The recommended control practices in Africa involve vaccination with the meningococcal bivalent polysaccharide A/C vaccine in response to epidemics. Efficient public health practice necessitates that epidemics be detected early, stocks of vaccines be set up in target regions, and field vaccination with the bivalent vaccine be rapid, since the quadrivalent ACYW135 vaccine has limited worldwide supply and is more expensive.

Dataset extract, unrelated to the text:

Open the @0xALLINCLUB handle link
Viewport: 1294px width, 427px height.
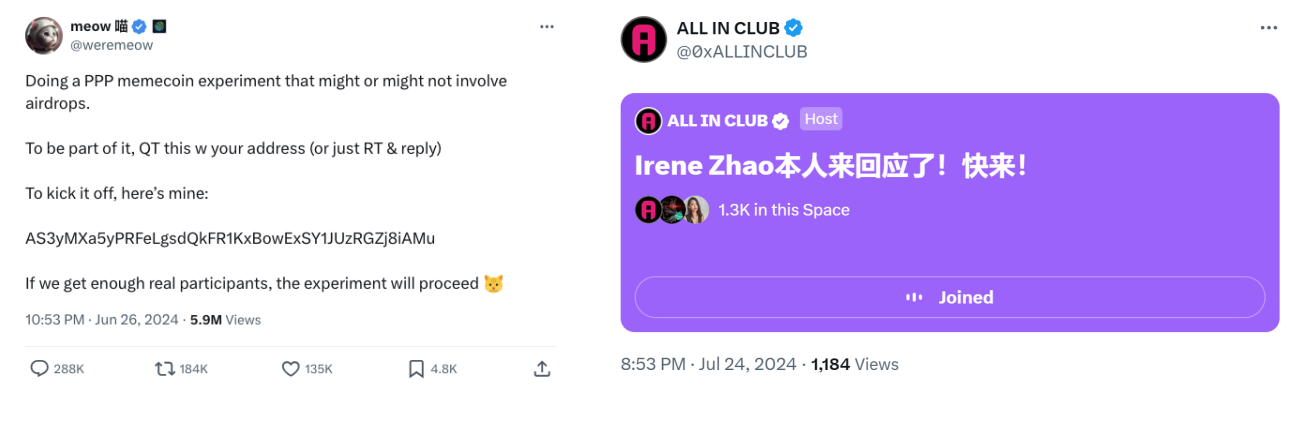pyautogui.click(x=742, y=51)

The presence of N. meningitidis serogroup W135 has been confirmed in Africa for some time. In Burkina Faso in 1980, 1.3% of the meningococcal strains isolated from rhinopharyngeal carriers belonged to serogroup W135. In 1981 and 1982, monitoring of the serogroups responsible for meningococcal meningitis at Dakar (Senegal) and Niamey (Niger) showed that 4% and 3% of strains, respectively, belonged to serogroup W135[3]. In 1984 and 1985, 7% of N. meningitidis strains isolated from meningitis cases in Gambia belonged to serogroup W135[4]. In 1993 and 1994, two strains of N. meningitidis W135 were isolated from patients in Mali; both belonged to the ET-37 complex[5]. More recently, in 1994, six strains of serogroup W135 isolated from clinical cases in Gambia were studied; they also belonged to the ET-37 complex. DNA macrorestriction analysis of these strains identified four different profiles in pulsed-field gel electrophoresis (PFGE), indicating that the strains involved were closely related but different[6]. W135 strains are often isolated after intensive campaigns of vaccination against meningococci of serogroups A and C[3,4,6].

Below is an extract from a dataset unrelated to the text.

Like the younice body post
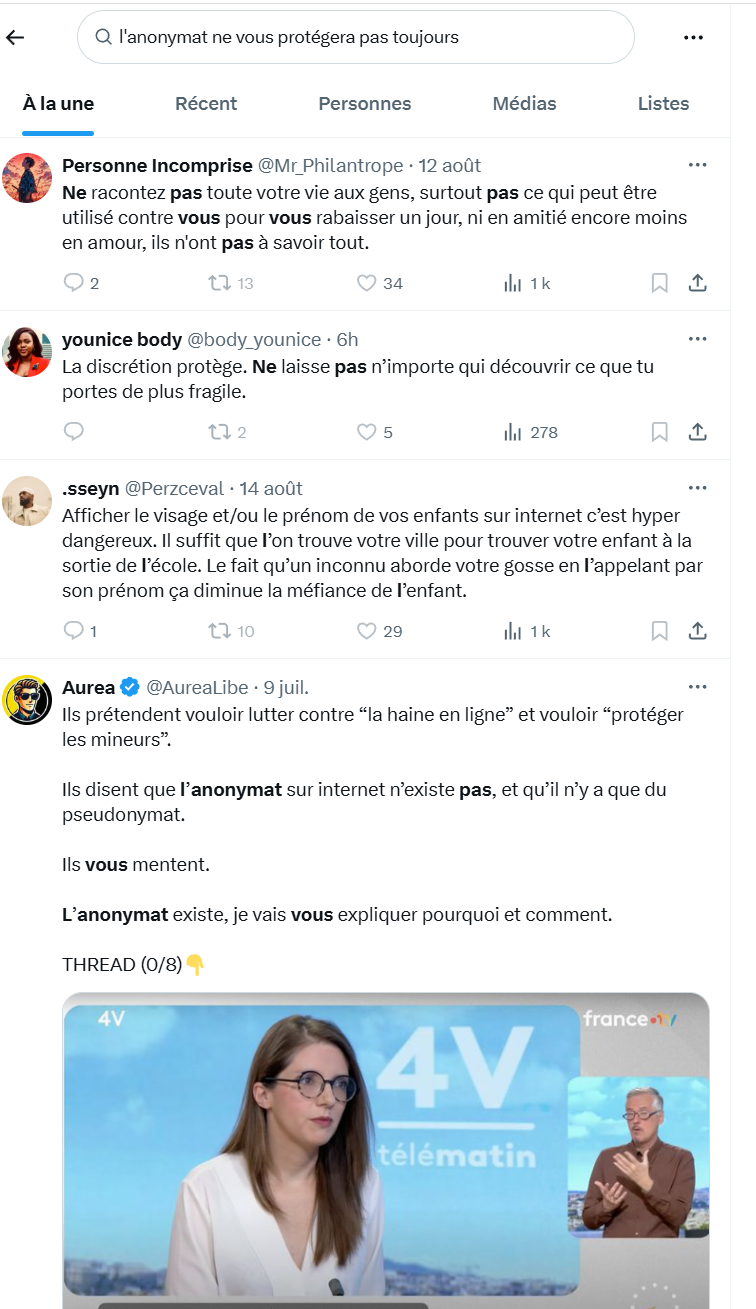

In spring 2000, an epidemic of N. meningitidis W135 infection broke out among Hajj pilgrims (for whom vaccination against meningococci of serogroups A and C is mandatory) and their close contacts. In all, 241 cases were reported in Saudi Arabia and 90 in 13 other countries[7], including the United States (4 cases)[8], the United Kingdom (33 cases), and France (19 cases). All these strains showed markers of the ET-37 complex; had an antigenic formula W135:2a:P1-5,2; a sequence type ST-11; and the same profile on PFGE[9], confirming the clonal origin of the epidemic. Four W135 strains isolated in U.S. patients epidemiologically linked to Hajj pilgrims were further studied. The sequence of the porA gene showed that these four strains had variable regions VR1 and VR2 identical to those of the prototype P1.5,2 strain[8].

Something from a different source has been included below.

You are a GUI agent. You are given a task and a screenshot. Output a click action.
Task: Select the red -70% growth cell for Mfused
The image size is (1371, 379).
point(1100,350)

Apparently, the W135 strains isolated in Africa until 1995 did not cause large epidemics, even if isolated in the countries in the African meningitis belt in which epidemics due to serogroups A meningococci are frequent (e.g., Niger, Mali, Senegal, and Gambia). In Niger in 1981, only one W135 strain of 231 meningococci was isolated from a meningitis case[3]. Similarly, W135 accounted for 7 of 42 strains in 1982 in Niger, and 3 of 76 strains in Senegal in 1981 to 1982[3], 3 of 41 in Guinea in 1984 to 1985[4], and 2 of 75 strains isolated in 1991 to 1994 in six countries in the African meningitis belt[5]. However, available information shows that the case-fatality rate due to W135 strains was relatively high in Africa before 1995, as in Europe during the recent Hajj 2000 epidemic: 6 (35%) of 17 cases in Africa before 1995 (in Senegal, Gambia, and Niger) and 10 (18%) of 56 cases in Europe in 2000 (in the United Kingdom, France, and the Netherlands).